● Request: Pull out each line of the entries below that contains the string "size". Case counts.

— Begin Items —

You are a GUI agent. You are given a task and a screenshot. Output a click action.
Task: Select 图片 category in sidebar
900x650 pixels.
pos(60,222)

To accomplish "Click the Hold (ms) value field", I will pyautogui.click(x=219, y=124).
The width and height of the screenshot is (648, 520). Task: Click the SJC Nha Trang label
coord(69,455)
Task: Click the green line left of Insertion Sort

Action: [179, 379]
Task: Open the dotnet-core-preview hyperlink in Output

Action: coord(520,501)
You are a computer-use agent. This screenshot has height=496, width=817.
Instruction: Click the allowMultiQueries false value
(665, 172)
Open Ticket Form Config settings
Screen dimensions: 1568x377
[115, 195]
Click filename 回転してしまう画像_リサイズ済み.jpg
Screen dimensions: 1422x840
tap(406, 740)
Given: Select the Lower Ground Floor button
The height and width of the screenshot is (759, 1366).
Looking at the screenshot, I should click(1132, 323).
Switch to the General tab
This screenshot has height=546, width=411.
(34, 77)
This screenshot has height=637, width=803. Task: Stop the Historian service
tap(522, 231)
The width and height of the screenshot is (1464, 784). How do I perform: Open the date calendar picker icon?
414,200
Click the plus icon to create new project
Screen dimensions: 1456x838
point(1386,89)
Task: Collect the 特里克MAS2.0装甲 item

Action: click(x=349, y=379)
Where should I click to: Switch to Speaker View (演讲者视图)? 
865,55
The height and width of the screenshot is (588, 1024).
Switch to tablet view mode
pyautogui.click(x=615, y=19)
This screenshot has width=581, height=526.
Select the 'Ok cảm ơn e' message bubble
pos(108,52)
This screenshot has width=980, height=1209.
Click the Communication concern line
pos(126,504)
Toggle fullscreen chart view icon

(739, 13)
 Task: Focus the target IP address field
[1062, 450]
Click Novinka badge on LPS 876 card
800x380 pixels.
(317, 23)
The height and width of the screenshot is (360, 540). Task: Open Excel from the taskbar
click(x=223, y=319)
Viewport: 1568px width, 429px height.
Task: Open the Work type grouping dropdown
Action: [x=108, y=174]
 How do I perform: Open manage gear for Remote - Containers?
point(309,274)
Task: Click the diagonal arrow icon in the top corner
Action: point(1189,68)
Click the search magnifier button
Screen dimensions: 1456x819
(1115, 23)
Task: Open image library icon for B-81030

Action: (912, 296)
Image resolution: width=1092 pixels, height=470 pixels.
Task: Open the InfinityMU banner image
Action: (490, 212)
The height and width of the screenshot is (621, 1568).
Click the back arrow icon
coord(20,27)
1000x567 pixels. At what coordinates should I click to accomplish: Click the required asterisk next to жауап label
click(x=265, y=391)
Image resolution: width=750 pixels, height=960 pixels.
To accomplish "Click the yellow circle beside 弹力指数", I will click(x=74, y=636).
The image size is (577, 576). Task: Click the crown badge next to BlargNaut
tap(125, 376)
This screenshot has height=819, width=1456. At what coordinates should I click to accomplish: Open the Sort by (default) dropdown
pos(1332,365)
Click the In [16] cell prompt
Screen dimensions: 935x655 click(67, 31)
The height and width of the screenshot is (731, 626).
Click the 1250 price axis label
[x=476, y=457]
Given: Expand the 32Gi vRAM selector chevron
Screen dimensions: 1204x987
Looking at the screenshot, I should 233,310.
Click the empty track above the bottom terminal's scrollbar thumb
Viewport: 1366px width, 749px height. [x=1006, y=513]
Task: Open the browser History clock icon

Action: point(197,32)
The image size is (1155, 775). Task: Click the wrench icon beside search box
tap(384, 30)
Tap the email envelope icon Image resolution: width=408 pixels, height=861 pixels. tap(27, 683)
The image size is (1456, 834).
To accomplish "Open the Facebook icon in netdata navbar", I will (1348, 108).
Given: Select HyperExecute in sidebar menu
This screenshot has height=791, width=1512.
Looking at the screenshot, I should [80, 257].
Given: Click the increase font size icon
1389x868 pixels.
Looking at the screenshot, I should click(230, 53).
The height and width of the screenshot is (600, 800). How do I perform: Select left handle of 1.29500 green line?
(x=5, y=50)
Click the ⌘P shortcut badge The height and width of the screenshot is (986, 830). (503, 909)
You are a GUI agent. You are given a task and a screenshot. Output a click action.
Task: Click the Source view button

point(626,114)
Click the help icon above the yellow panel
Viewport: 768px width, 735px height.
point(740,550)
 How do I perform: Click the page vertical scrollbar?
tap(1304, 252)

— End Items —

● Task result:
The image size is (577, 576). Task: Click the crown badge next to BlargNaut
The image size is (1155, 775). Task: Click the wrench icon beside search box
The image size is (1456, 834).
Given: Click the increase font size icon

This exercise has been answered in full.